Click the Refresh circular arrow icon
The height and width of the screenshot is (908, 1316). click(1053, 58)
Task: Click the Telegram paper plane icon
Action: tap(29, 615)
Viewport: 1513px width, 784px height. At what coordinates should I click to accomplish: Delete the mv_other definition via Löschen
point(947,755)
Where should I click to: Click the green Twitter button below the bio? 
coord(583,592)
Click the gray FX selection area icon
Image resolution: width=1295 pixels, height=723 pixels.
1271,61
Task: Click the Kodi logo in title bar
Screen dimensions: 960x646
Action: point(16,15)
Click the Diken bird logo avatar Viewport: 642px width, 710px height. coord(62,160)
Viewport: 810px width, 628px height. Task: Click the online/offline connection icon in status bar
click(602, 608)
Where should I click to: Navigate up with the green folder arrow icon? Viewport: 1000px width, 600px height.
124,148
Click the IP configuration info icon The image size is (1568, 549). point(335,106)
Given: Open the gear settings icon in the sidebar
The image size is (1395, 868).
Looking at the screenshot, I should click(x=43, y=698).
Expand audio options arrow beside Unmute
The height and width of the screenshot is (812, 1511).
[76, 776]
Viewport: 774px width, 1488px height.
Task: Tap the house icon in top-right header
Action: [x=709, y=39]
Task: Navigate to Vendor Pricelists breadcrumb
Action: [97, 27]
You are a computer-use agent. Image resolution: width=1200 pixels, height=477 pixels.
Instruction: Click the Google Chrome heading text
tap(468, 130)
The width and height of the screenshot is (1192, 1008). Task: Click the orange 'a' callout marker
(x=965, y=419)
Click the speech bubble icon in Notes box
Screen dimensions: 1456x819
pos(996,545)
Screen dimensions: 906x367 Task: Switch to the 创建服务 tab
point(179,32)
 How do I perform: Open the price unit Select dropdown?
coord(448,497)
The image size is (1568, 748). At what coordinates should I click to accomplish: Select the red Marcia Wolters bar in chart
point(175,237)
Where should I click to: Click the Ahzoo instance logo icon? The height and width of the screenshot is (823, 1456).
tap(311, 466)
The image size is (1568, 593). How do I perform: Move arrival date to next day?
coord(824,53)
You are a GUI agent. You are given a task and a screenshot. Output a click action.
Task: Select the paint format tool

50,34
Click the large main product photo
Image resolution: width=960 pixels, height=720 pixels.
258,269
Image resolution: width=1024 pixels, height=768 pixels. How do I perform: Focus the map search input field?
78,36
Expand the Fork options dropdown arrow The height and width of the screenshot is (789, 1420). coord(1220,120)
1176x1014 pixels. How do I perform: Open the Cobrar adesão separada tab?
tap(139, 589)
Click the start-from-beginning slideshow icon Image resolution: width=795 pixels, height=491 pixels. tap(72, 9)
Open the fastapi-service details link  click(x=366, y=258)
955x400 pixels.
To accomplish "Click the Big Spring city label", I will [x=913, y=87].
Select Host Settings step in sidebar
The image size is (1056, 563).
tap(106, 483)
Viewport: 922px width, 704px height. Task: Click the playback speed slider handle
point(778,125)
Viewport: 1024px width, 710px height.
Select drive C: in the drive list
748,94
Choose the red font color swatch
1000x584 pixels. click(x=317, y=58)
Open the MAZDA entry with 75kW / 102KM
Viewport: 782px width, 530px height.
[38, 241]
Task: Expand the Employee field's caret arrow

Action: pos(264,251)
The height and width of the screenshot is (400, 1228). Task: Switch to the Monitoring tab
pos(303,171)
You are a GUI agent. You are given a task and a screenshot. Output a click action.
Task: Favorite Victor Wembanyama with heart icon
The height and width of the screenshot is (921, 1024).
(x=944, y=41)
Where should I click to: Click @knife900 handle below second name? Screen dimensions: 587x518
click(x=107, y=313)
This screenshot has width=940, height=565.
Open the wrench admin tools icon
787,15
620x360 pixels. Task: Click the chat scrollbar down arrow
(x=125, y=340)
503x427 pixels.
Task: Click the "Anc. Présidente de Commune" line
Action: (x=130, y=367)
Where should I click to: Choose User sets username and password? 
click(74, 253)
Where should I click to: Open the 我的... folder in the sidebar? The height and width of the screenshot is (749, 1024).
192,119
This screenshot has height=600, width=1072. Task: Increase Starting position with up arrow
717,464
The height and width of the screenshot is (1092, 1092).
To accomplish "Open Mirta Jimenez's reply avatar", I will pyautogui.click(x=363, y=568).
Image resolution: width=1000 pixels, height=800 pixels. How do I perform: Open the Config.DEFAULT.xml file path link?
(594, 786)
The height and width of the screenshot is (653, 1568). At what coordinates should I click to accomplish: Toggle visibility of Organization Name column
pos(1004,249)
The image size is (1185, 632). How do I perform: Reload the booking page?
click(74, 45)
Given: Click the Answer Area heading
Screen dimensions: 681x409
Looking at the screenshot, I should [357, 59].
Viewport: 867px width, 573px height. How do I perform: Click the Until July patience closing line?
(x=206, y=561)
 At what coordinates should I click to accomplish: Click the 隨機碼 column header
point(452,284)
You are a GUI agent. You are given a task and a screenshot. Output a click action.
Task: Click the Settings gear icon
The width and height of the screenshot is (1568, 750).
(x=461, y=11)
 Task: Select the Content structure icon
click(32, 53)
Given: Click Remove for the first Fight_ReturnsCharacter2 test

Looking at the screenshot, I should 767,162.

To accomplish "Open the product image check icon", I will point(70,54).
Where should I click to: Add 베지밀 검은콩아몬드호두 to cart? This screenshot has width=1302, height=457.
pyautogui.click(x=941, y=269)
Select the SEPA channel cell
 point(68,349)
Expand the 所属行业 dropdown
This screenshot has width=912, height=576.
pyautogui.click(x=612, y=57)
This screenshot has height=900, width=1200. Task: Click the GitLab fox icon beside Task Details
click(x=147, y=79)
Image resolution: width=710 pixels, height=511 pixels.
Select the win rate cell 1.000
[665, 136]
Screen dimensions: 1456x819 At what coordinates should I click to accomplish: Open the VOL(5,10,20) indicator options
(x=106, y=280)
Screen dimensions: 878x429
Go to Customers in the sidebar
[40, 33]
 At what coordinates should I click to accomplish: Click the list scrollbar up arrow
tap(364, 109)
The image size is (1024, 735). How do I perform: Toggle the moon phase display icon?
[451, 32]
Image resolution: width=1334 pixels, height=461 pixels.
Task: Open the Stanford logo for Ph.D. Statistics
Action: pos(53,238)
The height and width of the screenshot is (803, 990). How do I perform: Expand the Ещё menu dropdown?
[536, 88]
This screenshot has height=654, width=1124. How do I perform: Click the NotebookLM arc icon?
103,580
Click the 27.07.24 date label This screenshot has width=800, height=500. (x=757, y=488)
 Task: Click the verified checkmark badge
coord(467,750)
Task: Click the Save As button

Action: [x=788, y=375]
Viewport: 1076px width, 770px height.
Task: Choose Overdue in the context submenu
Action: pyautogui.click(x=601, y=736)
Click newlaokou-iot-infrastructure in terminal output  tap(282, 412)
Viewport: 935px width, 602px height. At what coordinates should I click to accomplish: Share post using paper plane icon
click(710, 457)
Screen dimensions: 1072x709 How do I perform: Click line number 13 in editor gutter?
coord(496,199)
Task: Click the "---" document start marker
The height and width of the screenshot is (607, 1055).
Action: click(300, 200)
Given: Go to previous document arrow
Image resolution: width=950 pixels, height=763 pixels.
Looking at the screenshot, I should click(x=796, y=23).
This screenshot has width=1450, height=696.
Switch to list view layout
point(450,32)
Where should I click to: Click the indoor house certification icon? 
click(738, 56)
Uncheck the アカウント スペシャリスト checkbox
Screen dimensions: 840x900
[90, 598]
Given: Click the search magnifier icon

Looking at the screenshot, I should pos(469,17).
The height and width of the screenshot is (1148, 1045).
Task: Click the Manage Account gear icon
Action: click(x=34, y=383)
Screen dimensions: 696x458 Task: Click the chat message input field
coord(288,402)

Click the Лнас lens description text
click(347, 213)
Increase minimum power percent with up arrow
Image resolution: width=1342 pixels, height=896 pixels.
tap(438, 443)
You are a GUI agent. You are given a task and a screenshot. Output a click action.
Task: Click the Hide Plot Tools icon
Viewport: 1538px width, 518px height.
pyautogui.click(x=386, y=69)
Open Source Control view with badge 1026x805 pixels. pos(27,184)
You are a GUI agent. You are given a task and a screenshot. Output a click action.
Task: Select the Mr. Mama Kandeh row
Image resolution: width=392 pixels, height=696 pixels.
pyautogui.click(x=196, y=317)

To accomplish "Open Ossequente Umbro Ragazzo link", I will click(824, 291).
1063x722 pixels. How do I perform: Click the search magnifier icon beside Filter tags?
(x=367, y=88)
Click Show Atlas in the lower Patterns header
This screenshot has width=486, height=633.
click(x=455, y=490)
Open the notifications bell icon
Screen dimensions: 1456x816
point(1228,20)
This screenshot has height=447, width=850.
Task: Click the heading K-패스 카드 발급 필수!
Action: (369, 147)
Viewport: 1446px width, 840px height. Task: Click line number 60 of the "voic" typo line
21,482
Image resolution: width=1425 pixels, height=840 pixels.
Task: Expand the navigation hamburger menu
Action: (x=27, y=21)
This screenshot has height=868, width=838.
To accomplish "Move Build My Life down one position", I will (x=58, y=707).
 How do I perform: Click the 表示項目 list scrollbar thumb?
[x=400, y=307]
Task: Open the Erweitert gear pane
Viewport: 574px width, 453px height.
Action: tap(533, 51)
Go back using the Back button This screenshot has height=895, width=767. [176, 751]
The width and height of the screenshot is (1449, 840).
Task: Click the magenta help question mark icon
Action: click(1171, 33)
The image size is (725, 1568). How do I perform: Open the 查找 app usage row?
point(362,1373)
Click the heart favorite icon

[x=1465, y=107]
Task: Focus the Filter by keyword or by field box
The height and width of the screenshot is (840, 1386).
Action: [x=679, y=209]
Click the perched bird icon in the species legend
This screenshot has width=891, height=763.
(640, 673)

• • • • • • •

• [Action item]: Lines from the start of the material above through the line containing "Click the Diken" are to be duplicated exactly, and only those.

• [Response area]:
Click the Refresh circular arrow icon
The height and width of the screenshot is (908, 1316). click(1053, 58)
Task: Click the Telegram paper plane icon
Action: tap(29, 615)
Viewport: 1513px width, 784px height. At what coordinates should I click to accomplish: Delete the mv_other definition via Löschen
point(947,755)
Where should I click to: Click the green Twitter button below the bio? 
coord(583,592)
Click the gray FX selection area icon
Image resolution: width=1295 pixels, height=723 pixels.
1271,61
Task: Click the Kodi logo in title bar
Screen dimensions: 960x646
Action: point(16,15)
Click the Diken bird logo avatar Viewport: 642px width, 710px height. coord(62,160)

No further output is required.